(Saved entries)
* * * * *

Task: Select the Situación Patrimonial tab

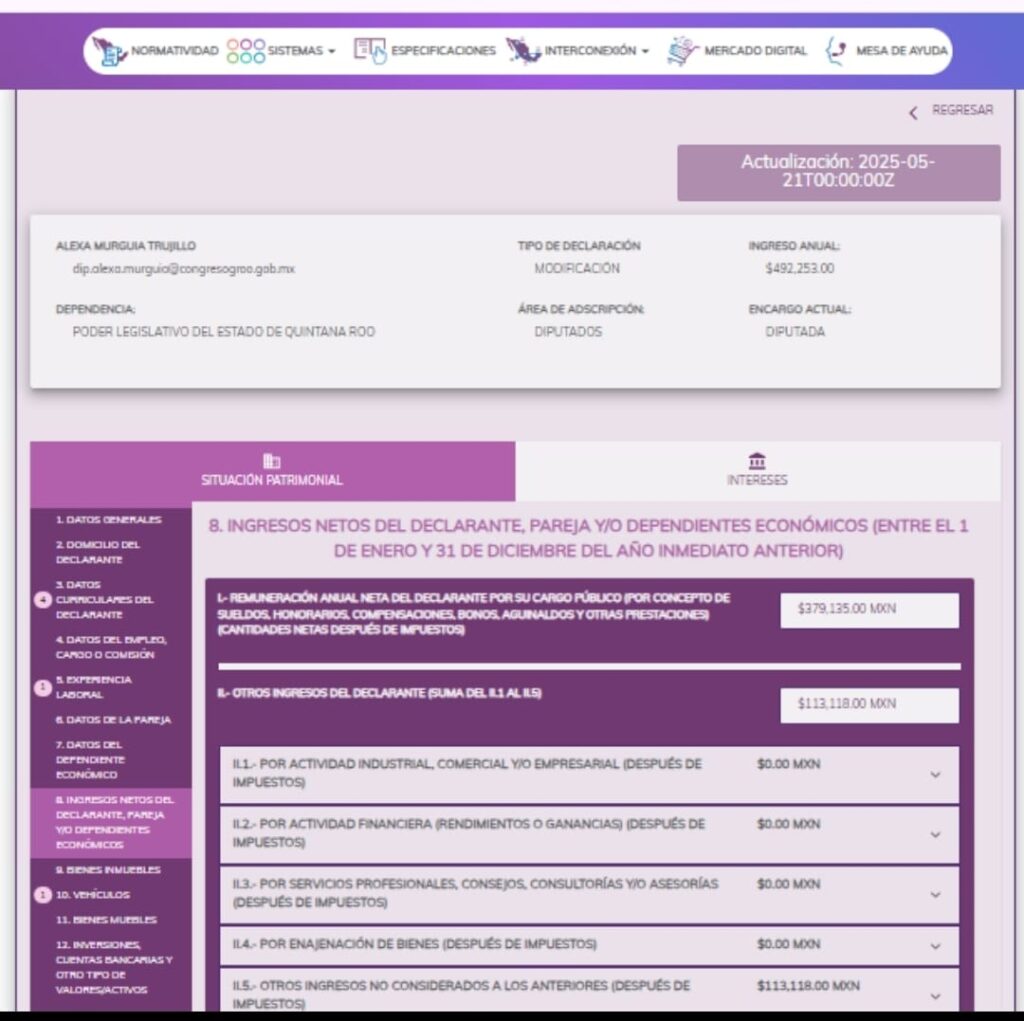Action: (x=271, y=471)
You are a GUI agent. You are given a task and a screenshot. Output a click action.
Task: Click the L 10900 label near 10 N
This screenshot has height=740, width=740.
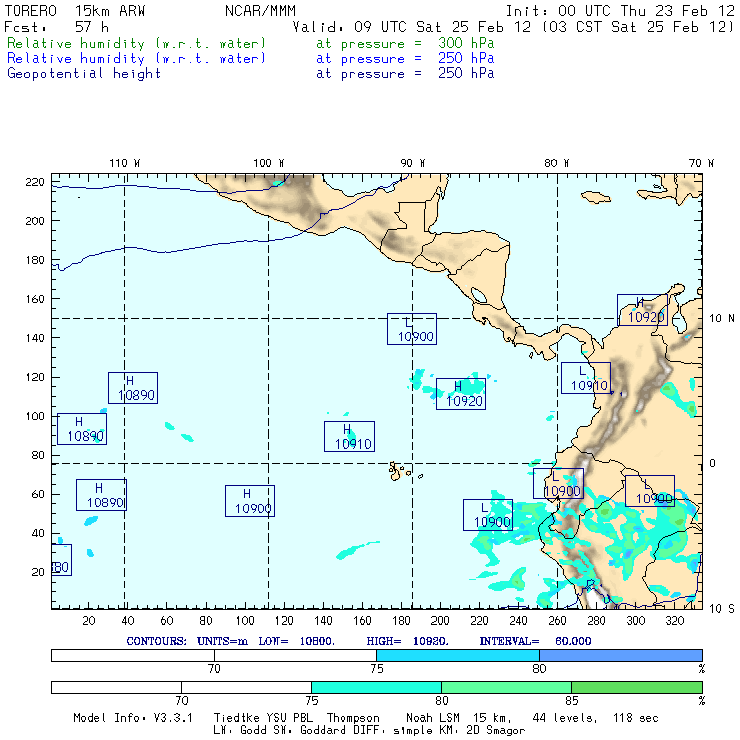pos(412,329)
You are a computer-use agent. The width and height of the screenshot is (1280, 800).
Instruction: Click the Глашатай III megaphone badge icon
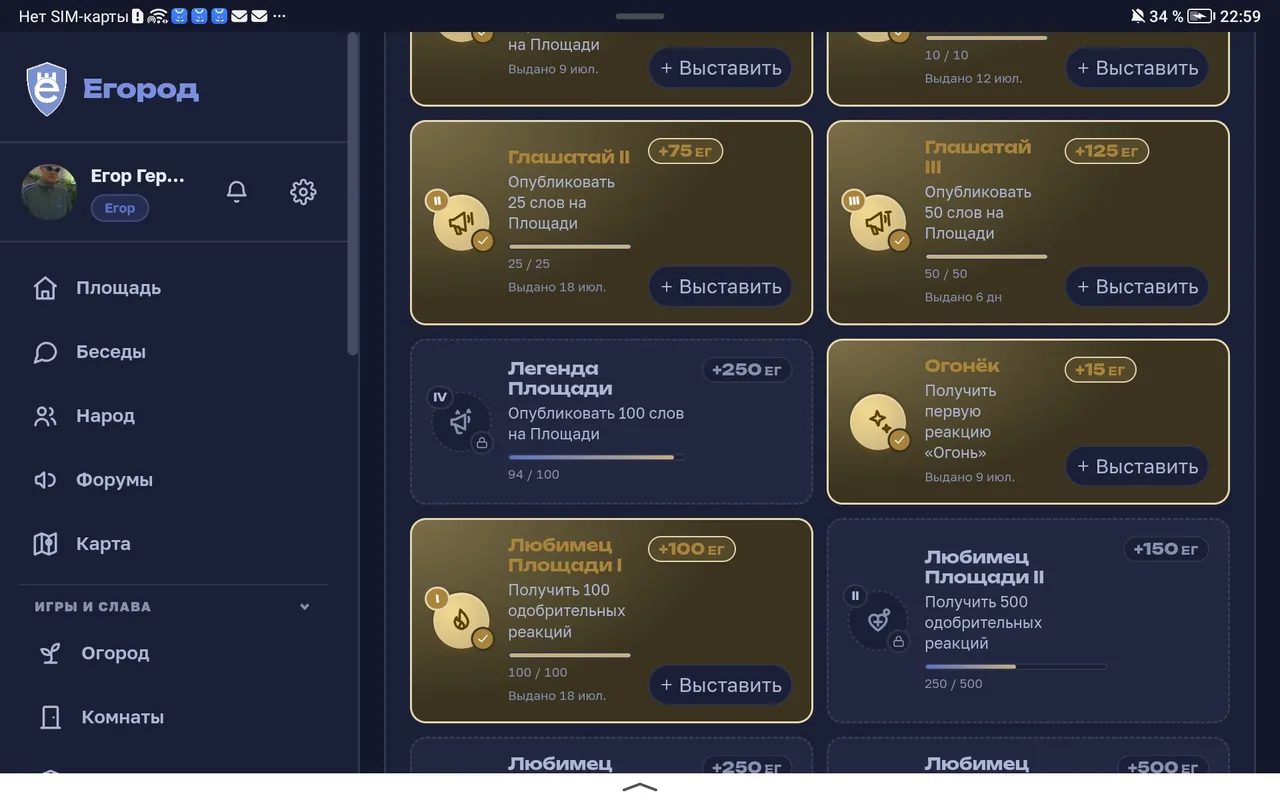click(x=878, y=222)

* * * * *

EXERCISE
Each line above that contains the string "agent" should be identified and copied.

YOUR RESPONSE
You are a GUI agent. You are given a task and a screenshot. Output a click action.
You are a computer-use agent. The width and height of the screenshot is (1280, 800).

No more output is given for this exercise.